= EXCERPTED PASSAGE =
BEGIN
Question

Here's a tricky question I saw somewhere, and I've shown it to my friends to see if the know to deal with it, (But I'm not sure if my version of solving it is correct or not ! )

I wan't to know where's the problem :(

We know that \[\LARGE (-3)^3=-27\]

but...

\[\LARGE (-3)^3=\left[(-3)^2\right]^{\frac32}=\left(3^2\right)^{\frac32}=27\]

and we know that:
\[\LARGE (-3)^3\neq27\]

where's the problem?

(if you wan't I can show you how I think it should be)- with square roots !

@Saifoo.khan @FoolForMath @ash2326 @Mertsj ...

Answer 1

sorry for disturbing :( ...

Answer 2

Math killer question.

Answer 3

Would you like me to show what I've done ? @saifoo.khan

Answer 4

You do got the correct point though. But im still confused why we are getting different answers.

Answer 5

When you have
\[\huge {(({-3})^2})^{\frac{3}{2}}\]
this is actually
\[\huge (-3)^\frac{6}{2}\]
which is
\[\huge ({\sqrt {-3}})^6\]
I think square root has to be evaluated first

Answer 6

@ash2326 that's what I'm thinking too ... :(

Answer 7

Ah! Ash got a point though.

I think it's similar to the radical equations we have in which after finding the solutions we have to check the answers.

Answer 8

@Kreshnik are using latex to change color of your posts????

Answer 9

Nope @ash2326 , tags change the colour.
END
= DATA EXCERPTS =
BEGIN
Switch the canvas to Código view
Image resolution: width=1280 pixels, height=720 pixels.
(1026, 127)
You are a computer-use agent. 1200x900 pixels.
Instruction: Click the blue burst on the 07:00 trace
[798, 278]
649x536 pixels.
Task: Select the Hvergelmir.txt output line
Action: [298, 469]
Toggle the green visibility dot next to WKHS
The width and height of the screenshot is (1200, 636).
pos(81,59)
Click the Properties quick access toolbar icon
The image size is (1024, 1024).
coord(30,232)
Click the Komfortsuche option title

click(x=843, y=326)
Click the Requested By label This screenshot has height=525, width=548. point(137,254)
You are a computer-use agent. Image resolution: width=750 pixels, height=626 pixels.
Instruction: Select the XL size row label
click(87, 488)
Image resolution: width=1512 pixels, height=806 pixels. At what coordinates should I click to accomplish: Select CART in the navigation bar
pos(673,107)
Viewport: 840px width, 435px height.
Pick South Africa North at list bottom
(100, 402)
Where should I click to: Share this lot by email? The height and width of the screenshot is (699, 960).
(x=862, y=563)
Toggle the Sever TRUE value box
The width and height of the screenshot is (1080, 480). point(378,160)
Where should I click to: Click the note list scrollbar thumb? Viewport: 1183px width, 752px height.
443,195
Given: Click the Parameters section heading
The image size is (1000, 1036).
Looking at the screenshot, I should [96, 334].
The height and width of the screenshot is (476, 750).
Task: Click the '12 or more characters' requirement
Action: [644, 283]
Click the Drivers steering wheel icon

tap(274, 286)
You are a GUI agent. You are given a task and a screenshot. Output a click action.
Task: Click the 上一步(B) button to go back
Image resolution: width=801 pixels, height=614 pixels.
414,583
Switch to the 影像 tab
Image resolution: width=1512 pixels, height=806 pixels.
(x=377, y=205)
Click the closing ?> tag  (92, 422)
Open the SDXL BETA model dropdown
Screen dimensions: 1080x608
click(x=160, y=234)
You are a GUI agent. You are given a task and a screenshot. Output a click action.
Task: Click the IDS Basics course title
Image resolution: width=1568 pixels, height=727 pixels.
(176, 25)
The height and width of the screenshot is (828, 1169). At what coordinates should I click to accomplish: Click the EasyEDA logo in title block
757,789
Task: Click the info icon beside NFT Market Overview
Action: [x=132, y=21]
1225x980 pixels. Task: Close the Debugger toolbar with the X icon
END
= GOALS =
[1] Which distinct usernames are tagged with @ in the forum thread about why (−3)³ seems to equal 27?
[2] Can you pick up the forum thread about why (−3)³ seems to equal 27 after its final reply and add the next post?
The records were drawn from a different source than the thread.

= ANSWER LIST =
[1] Saifoo.khan (also tagged as saifoo.khan), FoolForMath, ash2326, Mertsj, Kreshnik

[2]
Answer 10

what color ? O_O

Answer 11

@Kreshnik , this highlighting thing.

Answer 12

@saifoo.khan Ohk:)

Answer 13

It didn't change for me @saifoo.khan

Answer 14

You @ash2326 and @saifoo.khan have posts with something like yellow color , Because you mentioned me, as I did to you ! that's why is highlighted !

Answer 15

\[(-3)^{3}=[(-3)^{2}]^{3\div 2}\]....this can't be written as because in this case it will give you imaginary value...because of in the square root never will be a negative numaber.. and therefore you cant break this in this way...

Answer 16

\[\LARGE (\sqrt[]{-3})^3=i(\sqrt{-3})^3 \quad \quad \text{??}\]

if \[\LARGE i=\sqrt{-1}\]

is

\[\huge i=(\sqrt[x]{-1})^y\]

??

Answer 17

Yeah @Taufique is correct, we can't have a negative term inside a square root

Answer 18

Uhh.. sorry, \[\LARGE (\sqrt{-3})^3=i(\sqrt{3})^3\] this is what I wanted to ask , I made a mistake there :(

Answer 19

Rule of indices:

\[\Huge2^{2^{2^{2}}} = 2^{2^ \left({2^{2} } \right) }= 2^{16} =65536\]

But,

\[\Huge2^{2^{2^{2}}} = \left(2^2 \right) ^{ \left(2^2 \right)} = 256 \]

Answer 20

Only the First is correct by the current rule of indices.

Answer 21

Thanks everyone for helping... ;)

Answer 22

Btw I don't think the negative number thing is cogent here. This is simply a problem of using wrong rule of indices.

Answer 23

\[\sqrt{-3} ^{3}\]\[=\sqrt{-1\times3} ^{3}\]\[=\sqrt{-1}^3 \times\sqrt{3} ^{3}\]\[=i^3 \times\sqrt{3} ^{3}\]\[=-i \times3\sqrt{3}\], I think...

Answer 24

we can write X^n=(X^2)^n/2....when n is even number it is true for all X.
other wise when n is odd then X must be non negative number..

Answer 25

Rational powers m/n, where m/n is in lowest terms, are positive if m is even, negative for negative b if m and n are odd, and can be either sign if b is positive and n is even. (−27)1/3 = −3, (−27)2/3 = 9, and 43/2 has two roots 8 and −8. Since there is no real number x such that x2 = −1, the definition of bm/n when b is negative and n is even must use the imaginary unit i, as described more fully in the section Powers of complex numbers.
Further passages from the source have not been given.